Los hombres que están en la cárcel por violación creo que es la cosa más tonta que me ha pasado... que se pusieron en la cárcel por algo muy poco diferente de lo que la mayoría de los hombres hacen la mayor parte del tiempo y lo llaman sexo. La única diferencia es que quedó atrapado. También puede ser cierto.
Al parecer, el Papa Juan Pablo II y sus seguidores — ¿cómo se llaman? — disfrutaban de mis canciones y me estaban enviando mensajes espirituales a través de mi música. No soy religioso como tal. Dogma y yo no nos llevamos bien.
Mi abuela, cuando miraba las películas americanas, decía: "Son todas iguales. En la primera escena, alguien dispara a alguien y luego todos llaman por teléfono".
Estamos más familiarizados con lo que los economistas llaman una subasta inglesa: los precios comienzan bajos y aumentan a medida que la oferta de personas crece. Sin embargo, también existe la subasta holandesa, donde los precios empiezan altos y bajan hasta que alguien acepta. Las películas se venden al público mediante una subasta holandesa muy lenta, donde cada fase de bajada de precio puede durar semanas o meses.
Los padres caminan por una línea muy fina entre la disciplina y la gracia; los valores deben sostenerse, incluso cuando cambian las circunstancias o llaman al compromiso o la compasión. Es el último desafío ser a la vez firme y fluido, suave y fuerte, con un rendimiento aún como una roca sólida.
Escucha, si no juegas en grande, nunca llegaremos a ninguna parte. Si no piensas en grande, no serás grande. Algunas personas lo llaman egoísmo, otras grandes esperanzas, y otras confianza. Todo depende de cómo lo analices.
Las sobras en su forma menos visible se llaman recuerdos. Se guardan en la nevera de la mente y en el armario del corazón.
Con una película que está creando desde el principio este trabajo en particular, no vamos a llamarlo obra de arte, ya que muy pocas películas son obras de arte, vamos a ellos llaman fragmentos de la cultura popular, cualesquiera que sean, a veces, muy pocas veces por accidente un película se convierte en una obra de arte.

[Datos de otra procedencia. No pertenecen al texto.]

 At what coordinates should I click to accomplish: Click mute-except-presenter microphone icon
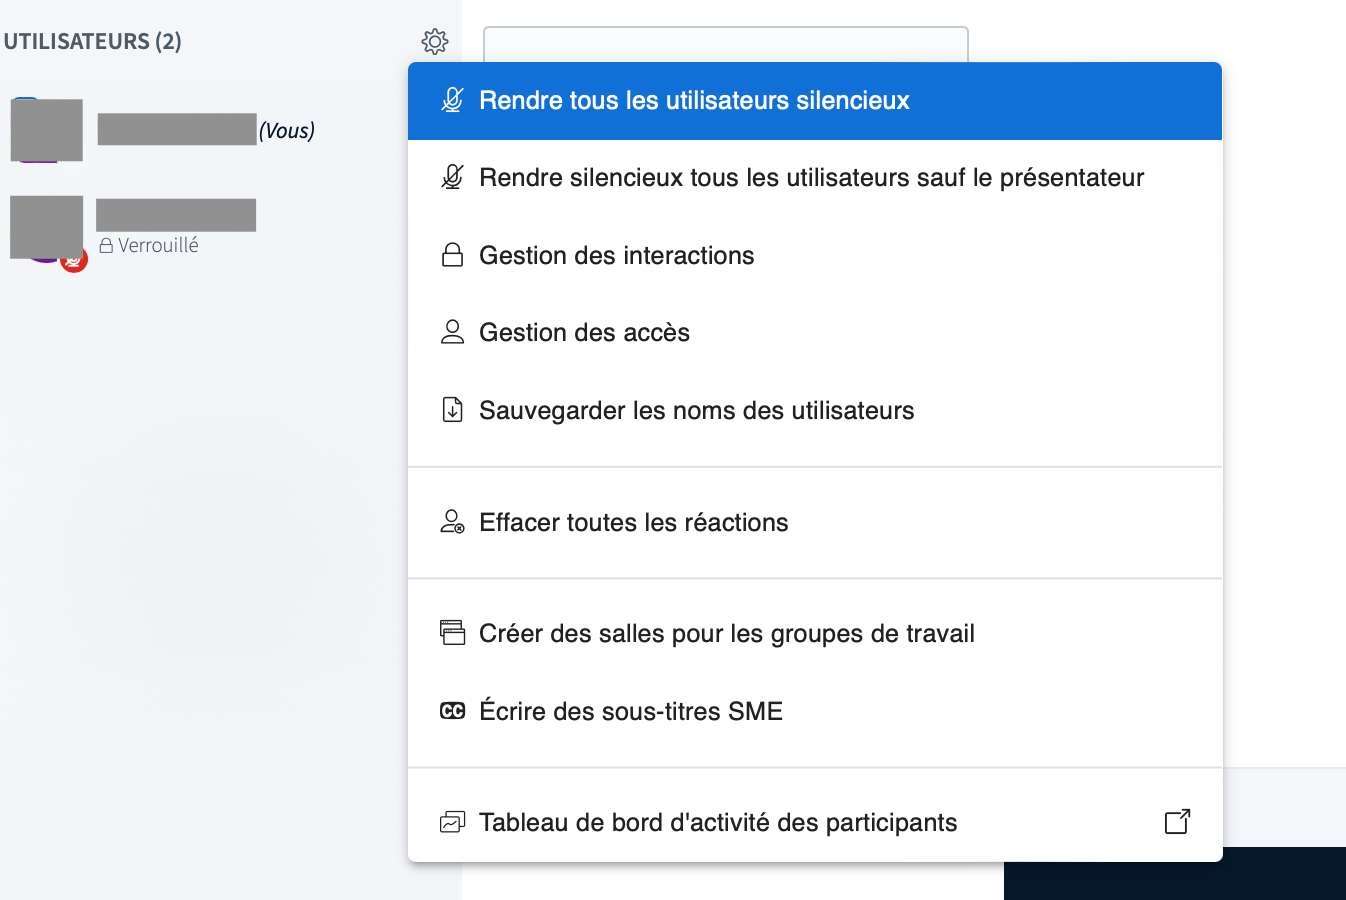[x=452, y=177]
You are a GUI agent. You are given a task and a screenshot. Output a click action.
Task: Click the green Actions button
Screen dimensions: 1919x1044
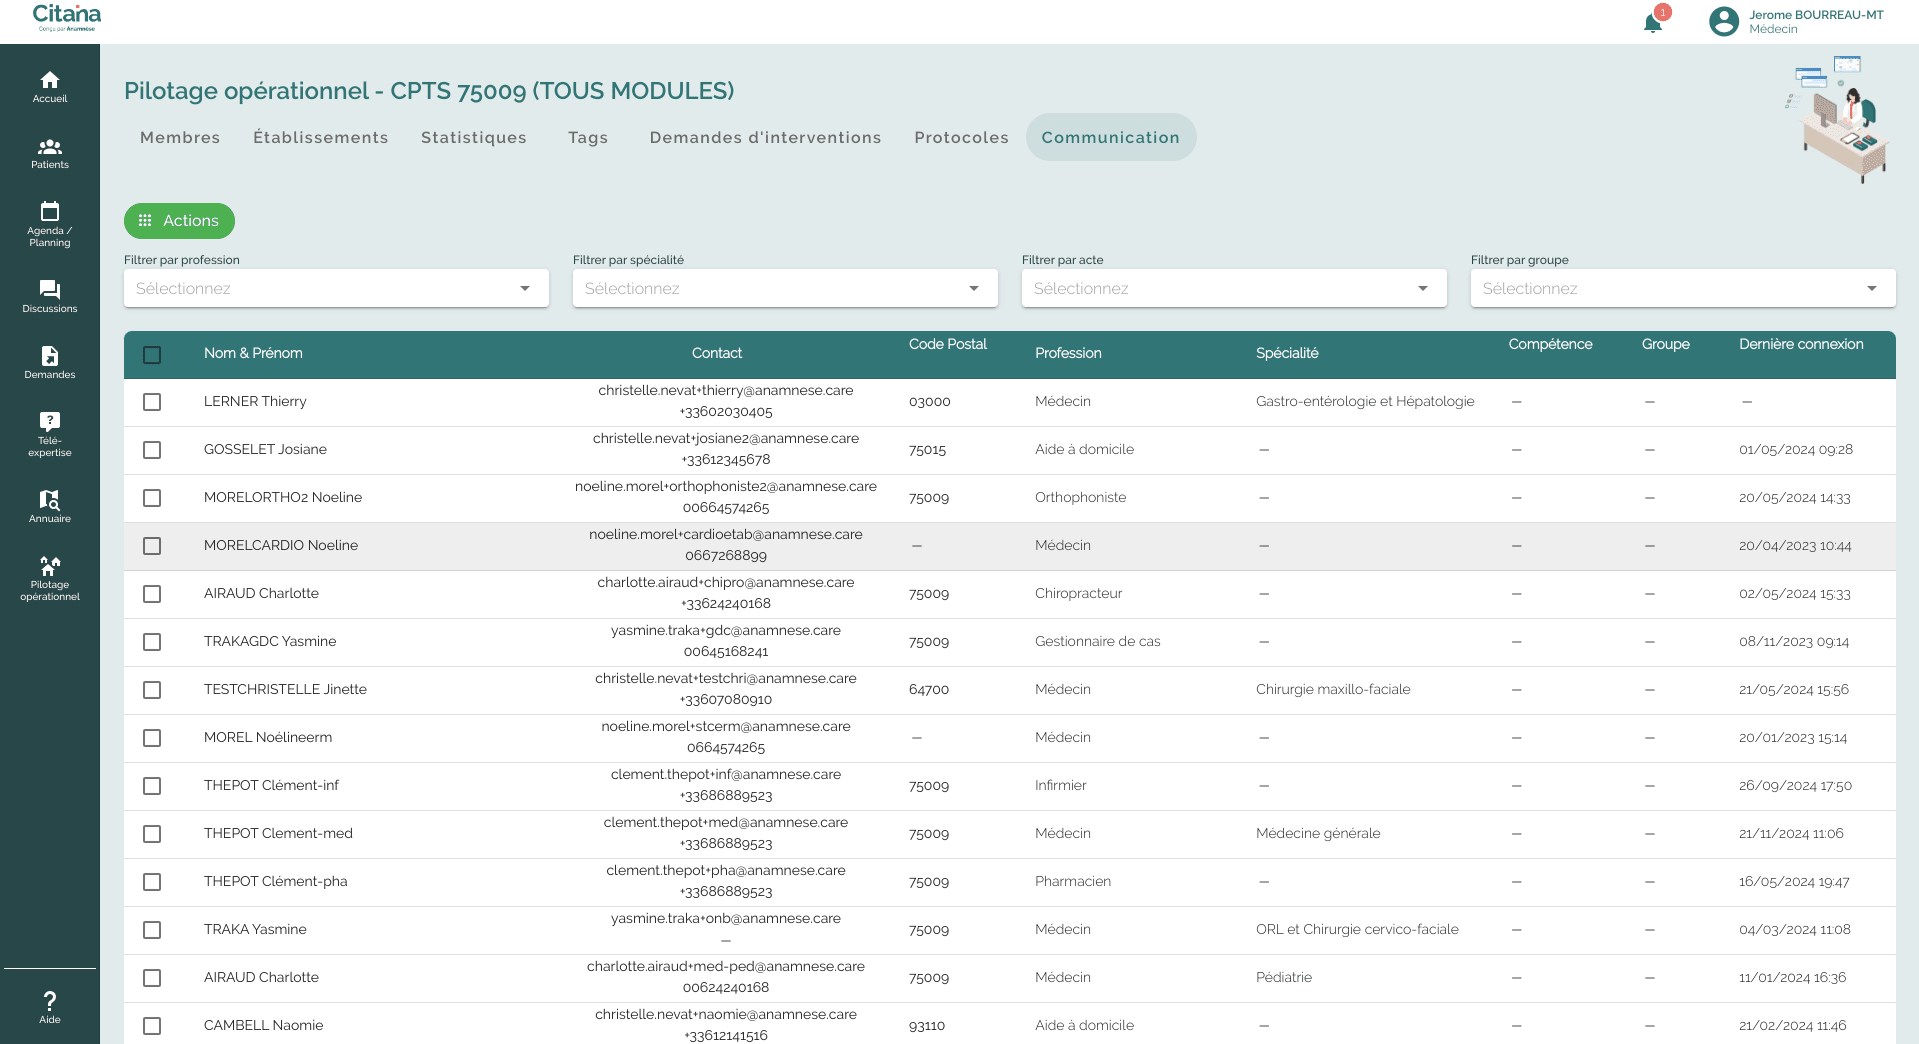point(179,221)
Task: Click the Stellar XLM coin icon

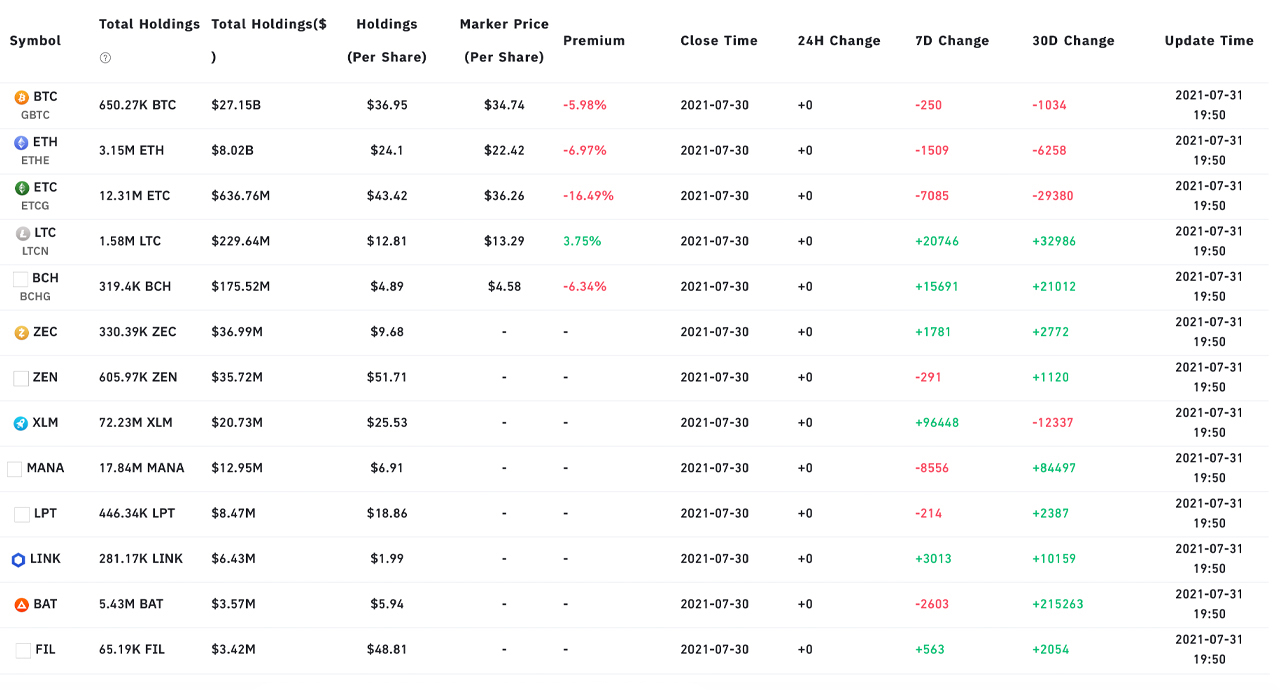Action: pyautogui.click(x=21, y=424)
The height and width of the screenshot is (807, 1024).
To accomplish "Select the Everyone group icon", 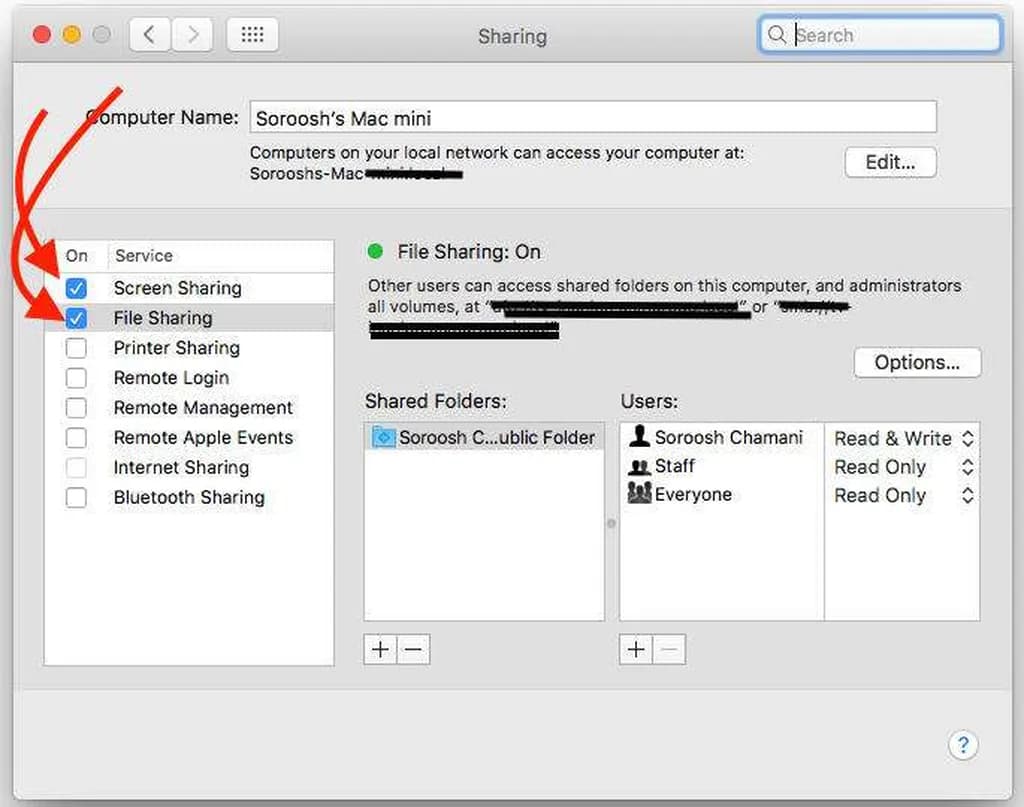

La gran cosa acerca de nuestro sistema de democracia es que cuando te llaman para servir como jurado, tienes que ir... Es un honor y un privilegio. Me llamaron y tengo que estar aquí.
Una carrera política hoy en día, incluso en una primaria, cuesta unos 150 millones de dólares. El sistema político se ha vuelto obsceno en cuanto a la cantidad absurda de dinero que se necesita para competir. Solo hay que ponerlo en ESPN y lo llaman un evento deportivo.